Generalprobe für Lucys eigentliches Ziel:

Der Vorbeiflug an Donaldjohanson diente vor allem als Testlauf für die eigentliche wissenschaftliche Mission von „Lucy“. In den kommenden Jahren soll die Sonde die sogenannten Trojaner-Asteroiden erforschen – zwei große Gruppen urtümlicher Himmelskörper, die Jupiter auf seiner Bahn um die Sonne vorauslaufen beziehungsweise folgen.

Diese Asteroiden gelten als weitgehend unveränderte Überreste aus der Entstehungszeit des Sonnensystems vor rund 4,5 Milliarden Jahren. Forschende hoffen daher, durch ihre Untersuchung neue Erkenntnisse über die Bildung der Planeten und die frühe Entwicklung unseres Sonnensystems zu gewinnen.

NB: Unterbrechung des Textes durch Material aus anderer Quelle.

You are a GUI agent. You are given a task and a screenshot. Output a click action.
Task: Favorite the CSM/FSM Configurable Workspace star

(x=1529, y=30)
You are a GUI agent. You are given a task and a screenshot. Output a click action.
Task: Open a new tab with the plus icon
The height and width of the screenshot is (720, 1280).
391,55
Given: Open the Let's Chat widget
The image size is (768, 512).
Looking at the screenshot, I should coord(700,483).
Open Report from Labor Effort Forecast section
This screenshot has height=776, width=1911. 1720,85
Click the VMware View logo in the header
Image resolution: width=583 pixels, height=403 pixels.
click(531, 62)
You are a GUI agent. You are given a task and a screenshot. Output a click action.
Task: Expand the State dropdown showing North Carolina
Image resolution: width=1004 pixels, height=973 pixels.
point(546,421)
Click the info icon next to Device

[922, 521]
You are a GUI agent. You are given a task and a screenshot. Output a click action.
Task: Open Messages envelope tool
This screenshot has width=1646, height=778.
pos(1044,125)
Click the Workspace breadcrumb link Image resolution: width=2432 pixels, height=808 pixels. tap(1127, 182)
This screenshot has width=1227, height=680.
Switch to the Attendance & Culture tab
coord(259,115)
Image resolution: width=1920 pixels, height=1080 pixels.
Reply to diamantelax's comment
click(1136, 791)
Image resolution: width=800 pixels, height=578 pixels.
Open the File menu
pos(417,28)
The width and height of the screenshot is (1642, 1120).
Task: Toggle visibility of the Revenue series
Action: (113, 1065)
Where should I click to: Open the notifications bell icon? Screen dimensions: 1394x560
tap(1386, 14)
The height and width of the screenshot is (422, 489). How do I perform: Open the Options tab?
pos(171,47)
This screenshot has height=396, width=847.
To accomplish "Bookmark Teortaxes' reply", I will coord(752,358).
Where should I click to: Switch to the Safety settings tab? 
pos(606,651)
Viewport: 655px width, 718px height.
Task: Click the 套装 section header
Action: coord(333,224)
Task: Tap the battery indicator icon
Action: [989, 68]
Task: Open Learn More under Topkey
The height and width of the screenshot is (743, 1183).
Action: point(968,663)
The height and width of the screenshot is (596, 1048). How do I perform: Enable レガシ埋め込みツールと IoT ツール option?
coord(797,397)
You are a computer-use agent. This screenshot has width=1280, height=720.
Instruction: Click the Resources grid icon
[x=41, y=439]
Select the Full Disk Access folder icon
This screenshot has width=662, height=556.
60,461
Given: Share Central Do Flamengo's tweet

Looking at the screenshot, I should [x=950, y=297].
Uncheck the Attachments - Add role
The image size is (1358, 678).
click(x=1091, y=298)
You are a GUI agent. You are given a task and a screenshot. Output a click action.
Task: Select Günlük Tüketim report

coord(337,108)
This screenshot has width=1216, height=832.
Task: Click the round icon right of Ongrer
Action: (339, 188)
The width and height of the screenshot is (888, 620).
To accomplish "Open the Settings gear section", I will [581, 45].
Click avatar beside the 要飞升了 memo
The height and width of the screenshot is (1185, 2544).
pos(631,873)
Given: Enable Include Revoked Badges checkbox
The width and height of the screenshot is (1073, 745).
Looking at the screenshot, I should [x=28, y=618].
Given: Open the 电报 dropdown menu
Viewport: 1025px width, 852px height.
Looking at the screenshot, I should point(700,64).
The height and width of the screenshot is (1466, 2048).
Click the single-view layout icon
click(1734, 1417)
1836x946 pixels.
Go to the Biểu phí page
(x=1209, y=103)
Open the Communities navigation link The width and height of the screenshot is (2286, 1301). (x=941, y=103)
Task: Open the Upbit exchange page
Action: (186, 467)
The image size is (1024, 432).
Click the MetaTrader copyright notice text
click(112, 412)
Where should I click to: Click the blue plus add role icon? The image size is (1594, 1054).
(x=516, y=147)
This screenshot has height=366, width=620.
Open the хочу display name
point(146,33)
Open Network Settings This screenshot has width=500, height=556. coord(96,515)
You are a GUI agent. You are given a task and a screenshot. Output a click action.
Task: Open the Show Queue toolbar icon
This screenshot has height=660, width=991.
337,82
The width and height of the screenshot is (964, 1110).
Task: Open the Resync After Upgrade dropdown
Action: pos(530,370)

„Diese Begegnung gab uns die Möglichkeit, unsere Instrumente und Arbeitsabläufe zu testen und sicherzustellen, dass wir bereit sind, wenn wir die Trojaner erreichen“, so Marchi. Die Forschenden erwarten, dass die Untersuchungen der Jupiter-Trojaner bisherige Vorstellungen über die Entstehung des Sonnensystems möglicherweise grundlegend herausfordern könnten.